● WRITTEN EXERCISE 1
Extract each line of the records that contains the string "Instruction", and copy every such line in full.

━━ TEXT

Public Village 2.0: This is the improved proposal for the new civic center of Tallinn incorporating the comments and criticisms of the jury.

Like the old proverb:”success has many fathers”, architecture is the synthesis of a lot of different demands and challenges. The role of the architect is to incorporate and curate all these conditions (and contradictions) in to a coherent whole. Therefore it is ironic that we architects often find ourselves isolated at the essential moment of conception from the crucial dialogue with the clients, the neighbours, the city etc. due to the format of the architectural competition’s demand for anonymity.

We therefore see this second phase as the first step of many in our collaboration with the citizens of Tallinn to formulate a desirable vision for this (in all meanings of the word) central node of the city.

Critic and consequence
We want to reformulate the project from scratch so this book can be read without its predecessor, but before we begin we want to reiterate the main comments of the jury and our consequent responses. The first exchange in the ongoing design dialogue.


1. Organizational model
Critic: “Jury’s comment to organization of city’s administrative offices is that it will be demanding to accommodate current organization to that kind of typology. It was pointed out also, that the open office floor plans layout is maybe too literal/linear/formal translation of the concept of ‘flat’ participatory democracy. And yet the center of building is blocked by more conventional box? Maybe the term ‘village’ could be used more extensively in organizational model.”
We have attempted to increase the architectural simplicity of the organizational diagram while retaining the urban complexity of the whole. The dedicated buildings tailored to specific departments, have been distilled to their simplest form. Independently each component has a crystal clear and rational layout providing general usability and maximum flexibilty. Collectively they constitute a complex and diverse ensemble.
Like a village rather than a building the Public Village is a network of spaces constituting much more than the sum of its parts,
To demonstrate the incredible variety available for each department to change organization, layout or environment we have shown 3 different refurbishments of various organizational extremes.
2. Relation to surrounding context
Critic:  “Railway, which is currently running on north side of the competition site, will be most likely removed and that opens the upper area. Jury’s suggestion is that it could improve the building, if it would be spread more apart or be less concentrated. If the north part of site would be taken more into use then the administrative building would have more space.
Also the raised ground level plateau is blocking neighboring site’s – like new cultural factory in west.”
To benefit from the full extent of the site while creating a more porous and airy village of public services, we have turned the Public Village inside out.
From a concentric circle to an extraverted network radiating in all directions. A variety of niches allow public life to nest along the town hall’s perimeter.
The raised plateau is replaced by an archipelago of paved squares. Flowing under the canopy of public departments above, the complex of squares and gardens create a public space that is both collective and diverse, intimate and generous. Some squares are tilted to integrate auditoria and restaurants above, parking access, delivery and kitchens beneath.
The archipelago of squares create a gradual transition from plaza to park as public space flows through the public village from the square in front of the Linnen Hall to the park towards the sea.

━━━━
━━ EXTRACTED ENTRIES

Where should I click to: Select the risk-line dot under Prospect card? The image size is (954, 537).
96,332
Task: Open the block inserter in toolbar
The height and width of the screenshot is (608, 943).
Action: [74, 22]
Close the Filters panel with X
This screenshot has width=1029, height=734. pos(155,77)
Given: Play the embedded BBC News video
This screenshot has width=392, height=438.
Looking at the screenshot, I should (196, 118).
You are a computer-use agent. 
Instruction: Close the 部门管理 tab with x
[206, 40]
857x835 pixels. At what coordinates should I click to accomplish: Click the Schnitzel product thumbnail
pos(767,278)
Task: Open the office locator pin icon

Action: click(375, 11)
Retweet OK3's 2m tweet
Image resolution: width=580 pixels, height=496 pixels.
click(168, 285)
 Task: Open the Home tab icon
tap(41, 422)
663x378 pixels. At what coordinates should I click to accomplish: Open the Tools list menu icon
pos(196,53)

━━━━
━━ EXTRACTED ENTRIES

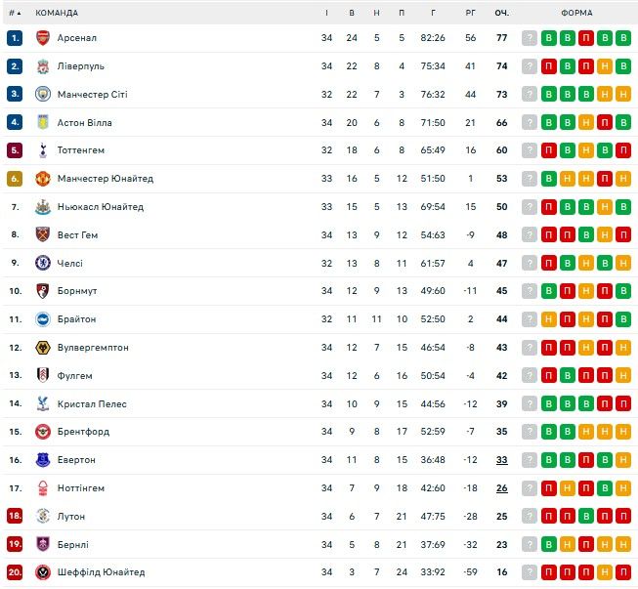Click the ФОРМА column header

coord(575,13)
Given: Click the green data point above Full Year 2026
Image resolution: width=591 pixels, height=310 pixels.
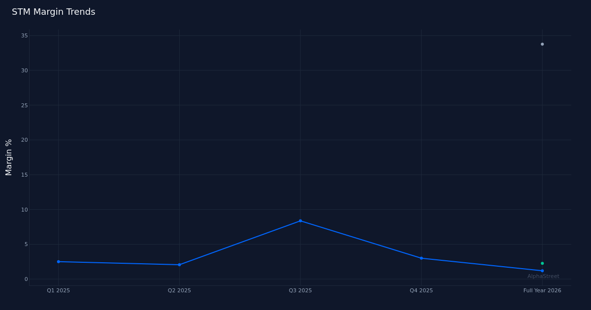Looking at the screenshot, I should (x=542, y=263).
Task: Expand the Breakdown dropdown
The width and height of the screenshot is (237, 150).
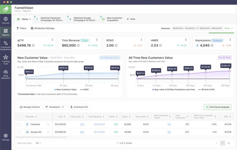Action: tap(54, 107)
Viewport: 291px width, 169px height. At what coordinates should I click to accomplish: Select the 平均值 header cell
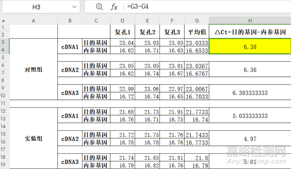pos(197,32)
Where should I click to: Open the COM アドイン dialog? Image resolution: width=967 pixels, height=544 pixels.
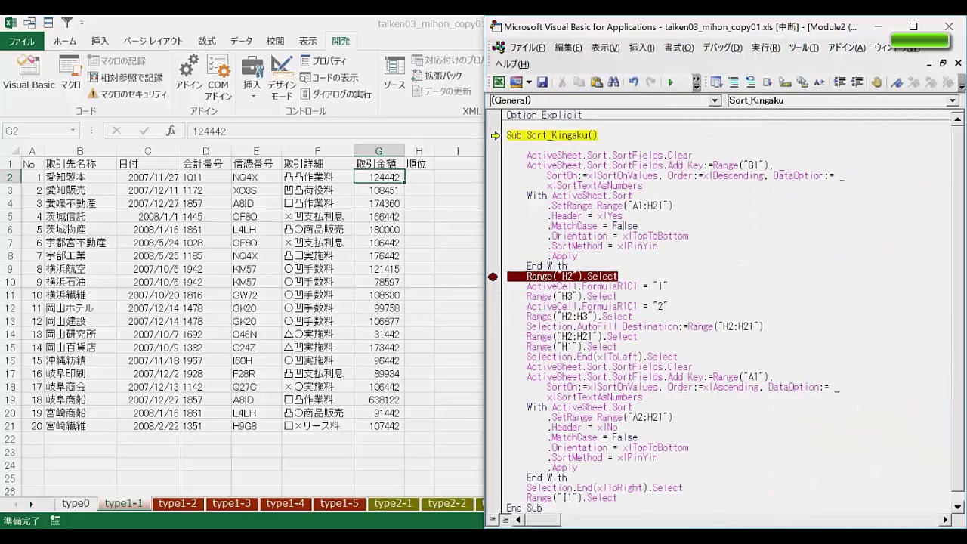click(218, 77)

━━━━
━━ EXTRACTED ENTRIES

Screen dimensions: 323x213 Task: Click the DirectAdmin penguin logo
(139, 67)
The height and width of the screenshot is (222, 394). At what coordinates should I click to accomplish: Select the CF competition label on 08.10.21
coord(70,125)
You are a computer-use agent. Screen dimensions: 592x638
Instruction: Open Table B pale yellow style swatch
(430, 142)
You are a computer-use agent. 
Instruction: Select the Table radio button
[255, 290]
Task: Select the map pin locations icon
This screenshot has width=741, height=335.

━━━━

● WRITTEN EXERCISE 2
Pick up the Tallinn civic center proposal after its last sentence and continue writing it.

● WRITTEN RESPONSE 1
Instruction: Close the 部门管理 tab with x
Instruction: Open Table B pale yellow style swatch
Instruction: Select the Table radio button

● WRITTEN RESPONSE 2
3. Volumetric assembly
Critic: “Dense volumetric assembly creates complex intersections between units (on roof and atriums), which does not always give better spatial quality indoors. Jury was less optimistic about the collision of forms and would like to suggest simplifying the body of building, without losing the general idea.”
Rather than superimposing the volumes into a complex collage, compromising the integrity  of each department, we have turned them in to a hinged network of pure squares. The hinged network retains the simplicity of the individual departments while retaining the complexity of the collective composition. Inside: the product of clear organization and rational order. Outside: a diverse and urban experience.


4. Floor area valuation
Critic:  “Office areas answer to city’s needs, but parking must be increased by 30%. Connections with surrounding public space must be improved.”
The Public Village combines the human scale of the historical city and cultural cauldron with the public generosity of the Linnen Hall. The Public village serves as a pivot for the entire city accommodating the transformation from the park to the sea, from the city to the landscape and from the open public monument to the dense cultural cauldron”

5. Heritage valuation
Critic:  “Highest part of the building (tower) exceeds the height limitation- suggestion is to cut the height by third.”
We have accommodated the height of the tower to the recommendations of the masterplan – while retaining the perception of a democratic spire – the public periscope of participatory democracy.


The Public Village
How do you imagine a public institution in a 21st century participatory democracy?
How do you create a public symbol without invoking outdated representations of power and authority?
How do you create a public meeting space in a rapidly expanding city where the center gravitates in many directions?

Key to the City
Tallinn municipality has decided to consolidate its public governance and service entities into a new town hall. The new town hall will be located right to the north of the medieval city centre set within the green ring that wraps around the ancient city walls.
Surrounded by the former industry, a Soviet era sports hall, medieval town and modern developments the new town hall occupies a key position in the successful urbanization of the waterfront and offers a unique possibility of linking land and sea, old and new, public space and public institutions.
We propose to create a new urban typology that combines the human scale and intimate experience of the medieval townscape, with the public space and municipal symbolism of the modern extension.
We propose to create an open and permeable public institution, extending both town centre and public park all the way to the water’s edge.

Gordian Knot
The site of the new town hall is the link between the medieval city and the modern waterfront. Overlooking the green belt of park that wraps the city walls it combines all the qualities of the green nature, the blue sea and a central urban location. But the heavy traffic of the inner ring road cuts the town hall from the city centre turning the green belt in to a wall of traffic.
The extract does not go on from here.